痛痛しいシーンに思わずキャサリンが顔を覆うが、指の間からしっかりと見ている。
キャサリン「きゃぁ!生々しい!」
キョウコ「ほほぉ。顔上半分を隠すことで口元に視線を誘導してるって訳かぁ」
乱吸いシーンが終わり、首筋、太もも、乳房、脇腹、ふくらはぎ、二の腕、手首と次々と穿たれる吸血痕がズームで映る。
キャサリン「吸血痕はポピュラーなフェチと聞いてましたが、やたらとクローズアップするね」
キョウコ「一人から一回に吸える血の量は法律で制限されてるから、こんなガブガブやったら失血死しちまうぜ」
キョウコ「おっと、いかんいかん!フィクションとはいえ、そういうこと考えると醒めちまう」
映画も終盤に差し掛かり、主人公のサヤが高級売血婦になった理由は自分の母親を弄んだ公爵に対して復讐することが明かされ、公爵を磨き上げた美貌と血の味で篭絡して弱味を握り復讐を果たし大金と自由を手に入れる。
キャサリン「面白かったね。まさか最初の伯爵令息が重要キャラになるとは意外だった」
キョウコ「あぁ、ラストの吸血シーン気合入ってたなぁ♥」
にんまりと目を細め、口元をむず痒そうにしているキョウコを見て、キャサリンは勇気を出して口を開く。
キャサリン「キョウコ!今、牙伸びてるよね!み、見せてくれないかな?」
真剣な顔のキャサリンがおかしくてキョウコは破顔する。
キョウコ「かかか!おいおい分かってる?人間でいえば股おっぴろげて勃ったナニ見せろっていうようなもんだぞ!」
キャサリン「わ、分かってるよ!でも、気になる!キョウコなら私のわがままを聞いてくれるかと思って」
キョウコ「かかか!普通なら下手しなくてもセクハラだぜ。でも、可愛い年下のダチのたっての頼みなら見してやるかなぁー」
キャサリンが固唾を飲んで見守る中、映画のストリップ・ショーのシーンを真似てもったいぶった仕草でマスクを脱ぎ下ろす。
キャサリン(やっぱりキョウコって美人……綺麗)
キョウコのハッとするような美貌に見とれながらキャサリンの意識はキョウコの唇に集中する。
キョウコ「それでは御開帳~~」
キョウコはがばっと大きく口を開けて立派な牙を見せつける。
キョウコ「ほへ?どーふぁ?」
キャサリン「す、すごい!実物は初めて見た!」
好奇心MAXで目に星が散っているキャサリンにキョウコが気圧される。
キャサリンが牙の裏側で舐めるように観察する。覗き込む際にキャサリンの首がせわしなく動く。
キャサリン「あ、あれ小さく」
牙が徐々に小さくなっていき、キャサリンは首を傾げる。
キャサリン「ど、どうしました?」
キョウコ「そんなジロジロ見られたら萎えるだろ。ほんと遠慮知らずだな」
キョウコはキャサリンの頭を撫でて慰める。
キョウコ「その素直さが、おまえの取り柄さ、この監督の映画面白そうだからまた一緒に見ようぜ」
キャサリン「うん!でも子ども扱いはあんまりしないでよぉ……もう大人なんだから」
少し照れ臭そうにするキャサリンにキョウコは笑みを浮かべる。
キョウコ「かか!じゃあ、これでおあいこだな!」
キャサリン「もぉ、キョウコったらぁ……」
場面は変わり、就寝前。ノートパソコンで今日見た吸血鬼向けポルノ映画についての覚書きをまとめてキャサリンは眠りにつくために布団に仰向けになる。

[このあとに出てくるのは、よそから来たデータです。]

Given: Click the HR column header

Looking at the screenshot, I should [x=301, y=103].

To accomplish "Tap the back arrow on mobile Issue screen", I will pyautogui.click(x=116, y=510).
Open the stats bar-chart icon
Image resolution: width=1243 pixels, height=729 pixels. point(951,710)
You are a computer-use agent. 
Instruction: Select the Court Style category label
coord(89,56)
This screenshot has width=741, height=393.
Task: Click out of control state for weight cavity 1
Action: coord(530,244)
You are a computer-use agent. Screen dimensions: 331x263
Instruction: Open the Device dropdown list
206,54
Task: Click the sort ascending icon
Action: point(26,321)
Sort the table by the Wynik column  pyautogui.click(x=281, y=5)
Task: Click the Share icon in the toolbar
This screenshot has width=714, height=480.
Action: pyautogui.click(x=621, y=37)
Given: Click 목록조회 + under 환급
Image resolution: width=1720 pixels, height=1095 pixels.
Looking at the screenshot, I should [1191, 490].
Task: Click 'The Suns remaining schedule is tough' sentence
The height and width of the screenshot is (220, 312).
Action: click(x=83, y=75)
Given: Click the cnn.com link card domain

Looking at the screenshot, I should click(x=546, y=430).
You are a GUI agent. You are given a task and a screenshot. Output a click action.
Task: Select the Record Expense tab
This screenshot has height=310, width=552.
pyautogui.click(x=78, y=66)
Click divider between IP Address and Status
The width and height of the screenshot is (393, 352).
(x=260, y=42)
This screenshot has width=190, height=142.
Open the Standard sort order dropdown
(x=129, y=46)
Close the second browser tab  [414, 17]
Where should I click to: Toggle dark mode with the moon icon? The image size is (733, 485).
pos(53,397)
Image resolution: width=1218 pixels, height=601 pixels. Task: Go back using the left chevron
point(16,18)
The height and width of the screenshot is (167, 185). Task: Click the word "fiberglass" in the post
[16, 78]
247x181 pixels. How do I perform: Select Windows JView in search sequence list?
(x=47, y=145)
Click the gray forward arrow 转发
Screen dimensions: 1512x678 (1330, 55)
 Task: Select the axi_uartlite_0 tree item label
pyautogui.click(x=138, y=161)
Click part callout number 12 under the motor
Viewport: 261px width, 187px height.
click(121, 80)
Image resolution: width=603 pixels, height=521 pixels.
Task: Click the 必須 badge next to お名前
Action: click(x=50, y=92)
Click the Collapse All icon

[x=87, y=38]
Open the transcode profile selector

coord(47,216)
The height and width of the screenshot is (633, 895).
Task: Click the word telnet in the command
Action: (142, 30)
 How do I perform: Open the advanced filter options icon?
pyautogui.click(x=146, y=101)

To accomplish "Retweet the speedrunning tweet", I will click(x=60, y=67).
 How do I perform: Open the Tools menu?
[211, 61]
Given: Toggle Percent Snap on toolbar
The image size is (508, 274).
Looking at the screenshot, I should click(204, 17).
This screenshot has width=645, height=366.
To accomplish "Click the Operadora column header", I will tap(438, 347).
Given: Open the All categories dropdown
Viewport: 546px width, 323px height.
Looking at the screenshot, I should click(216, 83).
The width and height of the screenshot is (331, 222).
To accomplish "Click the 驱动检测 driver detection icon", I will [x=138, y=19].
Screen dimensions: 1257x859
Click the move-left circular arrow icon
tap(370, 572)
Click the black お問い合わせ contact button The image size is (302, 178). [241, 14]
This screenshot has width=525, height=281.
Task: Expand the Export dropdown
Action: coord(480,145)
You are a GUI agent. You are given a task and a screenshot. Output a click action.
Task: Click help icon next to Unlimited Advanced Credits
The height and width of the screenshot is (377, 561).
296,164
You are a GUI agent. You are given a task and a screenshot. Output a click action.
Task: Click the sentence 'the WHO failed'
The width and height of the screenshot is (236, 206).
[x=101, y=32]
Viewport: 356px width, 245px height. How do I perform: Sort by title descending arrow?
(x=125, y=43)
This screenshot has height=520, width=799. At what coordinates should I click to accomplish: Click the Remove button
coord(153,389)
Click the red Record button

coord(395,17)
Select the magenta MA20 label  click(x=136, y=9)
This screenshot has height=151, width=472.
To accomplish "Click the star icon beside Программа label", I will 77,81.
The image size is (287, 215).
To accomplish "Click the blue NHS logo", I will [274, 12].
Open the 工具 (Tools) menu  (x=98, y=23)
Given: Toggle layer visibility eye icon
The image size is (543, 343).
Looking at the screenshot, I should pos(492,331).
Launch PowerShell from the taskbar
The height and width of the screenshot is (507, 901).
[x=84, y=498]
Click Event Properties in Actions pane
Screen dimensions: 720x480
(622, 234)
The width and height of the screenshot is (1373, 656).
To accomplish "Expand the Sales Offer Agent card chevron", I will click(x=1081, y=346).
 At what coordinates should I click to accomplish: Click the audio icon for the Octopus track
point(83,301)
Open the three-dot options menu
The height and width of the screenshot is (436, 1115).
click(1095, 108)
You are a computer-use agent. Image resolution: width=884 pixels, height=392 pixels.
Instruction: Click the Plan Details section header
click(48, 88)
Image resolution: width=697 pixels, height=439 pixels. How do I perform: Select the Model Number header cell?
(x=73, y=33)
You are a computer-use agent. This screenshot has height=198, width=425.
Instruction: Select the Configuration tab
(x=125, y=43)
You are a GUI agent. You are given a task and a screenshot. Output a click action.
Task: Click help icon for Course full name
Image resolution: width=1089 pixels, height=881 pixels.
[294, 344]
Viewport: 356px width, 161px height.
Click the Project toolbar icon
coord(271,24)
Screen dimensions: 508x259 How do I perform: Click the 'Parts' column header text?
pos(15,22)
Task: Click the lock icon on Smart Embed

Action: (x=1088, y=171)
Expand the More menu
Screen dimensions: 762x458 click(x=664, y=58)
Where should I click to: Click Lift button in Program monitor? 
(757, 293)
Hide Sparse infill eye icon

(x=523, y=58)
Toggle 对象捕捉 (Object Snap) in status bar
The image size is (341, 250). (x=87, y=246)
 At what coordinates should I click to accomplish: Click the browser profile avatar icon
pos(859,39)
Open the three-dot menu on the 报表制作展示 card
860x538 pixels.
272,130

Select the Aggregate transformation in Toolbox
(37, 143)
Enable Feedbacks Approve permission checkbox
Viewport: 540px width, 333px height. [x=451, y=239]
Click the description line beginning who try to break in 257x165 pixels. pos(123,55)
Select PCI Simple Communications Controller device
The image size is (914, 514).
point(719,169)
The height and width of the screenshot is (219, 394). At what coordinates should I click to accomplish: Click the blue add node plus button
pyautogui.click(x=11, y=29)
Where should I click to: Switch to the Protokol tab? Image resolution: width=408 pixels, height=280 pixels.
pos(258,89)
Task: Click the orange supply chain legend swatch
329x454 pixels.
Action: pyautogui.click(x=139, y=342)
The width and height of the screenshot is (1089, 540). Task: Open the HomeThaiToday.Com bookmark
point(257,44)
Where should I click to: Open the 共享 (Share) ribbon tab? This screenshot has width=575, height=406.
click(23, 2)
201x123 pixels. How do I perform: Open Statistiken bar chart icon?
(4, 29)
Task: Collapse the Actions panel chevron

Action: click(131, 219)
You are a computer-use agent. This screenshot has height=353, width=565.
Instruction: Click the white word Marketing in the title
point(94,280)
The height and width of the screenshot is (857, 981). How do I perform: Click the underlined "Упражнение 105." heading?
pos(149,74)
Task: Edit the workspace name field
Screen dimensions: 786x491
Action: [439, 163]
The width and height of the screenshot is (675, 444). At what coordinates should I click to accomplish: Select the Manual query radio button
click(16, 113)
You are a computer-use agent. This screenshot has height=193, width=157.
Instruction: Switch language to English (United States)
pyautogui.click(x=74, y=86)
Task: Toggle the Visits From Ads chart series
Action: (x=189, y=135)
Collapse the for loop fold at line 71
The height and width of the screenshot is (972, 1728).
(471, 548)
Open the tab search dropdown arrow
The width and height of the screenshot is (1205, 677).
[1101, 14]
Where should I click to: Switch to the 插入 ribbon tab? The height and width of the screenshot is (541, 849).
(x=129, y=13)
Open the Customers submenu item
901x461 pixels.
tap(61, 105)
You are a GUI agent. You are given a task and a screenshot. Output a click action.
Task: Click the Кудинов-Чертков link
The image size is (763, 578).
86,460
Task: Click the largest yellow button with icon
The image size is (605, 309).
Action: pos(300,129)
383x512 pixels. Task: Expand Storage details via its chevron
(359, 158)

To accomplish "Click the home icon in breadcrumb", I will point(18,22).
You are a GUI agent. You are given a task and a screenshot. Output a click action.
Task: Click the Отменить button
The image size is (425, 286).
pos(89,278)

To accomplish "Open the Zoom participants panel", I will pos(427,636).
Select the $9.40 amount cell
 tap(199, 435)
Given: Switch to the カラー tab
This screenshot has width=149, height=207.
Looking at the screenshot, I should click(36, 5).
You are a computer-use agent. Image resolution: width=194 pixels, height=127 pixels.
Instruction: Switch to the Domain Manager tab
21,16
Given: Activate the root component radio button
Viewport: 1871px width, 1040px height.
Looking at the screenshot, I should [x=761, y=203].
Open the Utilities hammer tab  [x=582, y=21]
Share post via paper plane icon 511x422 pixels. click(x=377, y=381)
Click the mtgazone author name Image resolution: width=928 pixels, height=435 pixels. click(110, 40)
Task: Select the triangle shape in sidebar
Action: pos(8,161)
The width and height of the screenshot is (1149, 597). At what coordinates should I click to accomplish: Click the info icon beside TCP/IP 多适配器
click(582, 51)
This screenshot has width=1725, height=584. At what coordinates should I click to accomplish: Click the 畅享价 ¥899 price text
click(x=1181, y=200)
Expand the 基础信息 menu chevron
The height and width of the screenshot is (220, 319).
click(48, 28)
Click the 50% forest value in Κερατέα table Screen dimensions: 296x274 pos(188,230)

キャサリン「ポルノ映画関係者への取材にも行ってみたい……実際にポルノ映画館にも足を運んでみたい……!」
先々の希望と共に眼を閉じるとキャサリンはすぐに眠りに落ちていく。
画面が暗転して、キャサリンは夢の中で吸血鬼たちに全身に噛みつかれて牙を穿たれて悲鳴を上げ、朝に目を覚ます。
キャサリン「はっ!ゆ、夢っ!?」
股間に違和感があって毛布の下を覗き込むとしっとりとパンツがほんのりと湿り気を帯びているのを見て赤面するキャサリン。